Thursday, April 02, 2015

Slow Evolution of a Tea Drinker

I was born for coffee. My Danish Grandmother gave it to me as a treat whenever I'd spend time at her house, laced with lots of cream and plenty of sugar. It made me feel so grown up! By the time I was 16, I was drinking it regularly.

When I became engaged to my future husband, there was one little snag. He didn't drink coffee! My Dad fixed that, encouraging him to replace his daily Pepsi with java. Perhaps he just wanted to fit into the family, but he learned to enjoy it and I've been spoiled for decades because my guy has turned out to be one great barista. He even travels with his coffee grinder!

Tea? Not so much. Oh, I'd try it from time to time, choosing herbal blends from the grocery shelf with exotic names ---but the chemistry just wasn't there.

Until. . . one day I dropped by my friend Michelle's house. Michelle and her family had spent half a dozen years living in England, and were bonafide tea drinkers. Michelle wasn't home that day, but her sweet teenage daughter offered me a proper cup of tea and I accepted. With cream and sugar, thank you.

Oh my! THIS was heavenly! What was it?

"P.G. Tips," was the reply. Only I misunderstood her; I thought she said, "Peachy Tips." I looked high and low for this brand whenever I went shopping, to no avail.

A few weeks later, I took my daughters  to a little cafe that served tea. When I perused the menu, I saw clearly my mistake; it was P.G.Tips, not Peachy tips! I ordered a cup and yes! it was just as good as the first one.

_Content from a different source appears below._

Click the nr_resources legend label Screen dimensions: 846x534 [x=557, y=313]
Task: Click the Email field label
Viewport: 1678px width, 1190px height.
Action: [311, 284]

From then on, I kept P.G. Tips in my cupboard for a rainy day. I'm not quite sure why I preferred it over coffee on rainy days; perhaps I subconsciously associated it with England's drizzly weather. There is something gentle about a cup of tea, as opposed to the boldness of coffee. When I steep a solitary cup, it  evokes the feeling of relaxation and quiet contemplation, but when prepared for company it oils the internal conversational mechanism.

My evolution to tea took a giant leap forward when I discovered a local specialty shop that carries dozens of exotic, loose leaf blends. Cherry Blossom. Pomegranate. Black tea with rose petals. Orange rooibos heavy with spice. What a delight to the senses!

When my hands encircle a steaming and fragrant cup of tea, I'm encompassing a realm of pleasure both ancient and new. Such is the joy of living; discovering new things that link us to ancient traditions. It makes me think of the old adage,

"Bread and water can so easily be toast and tea."

This is the elegant tea cup my daughter gave me for my birthday.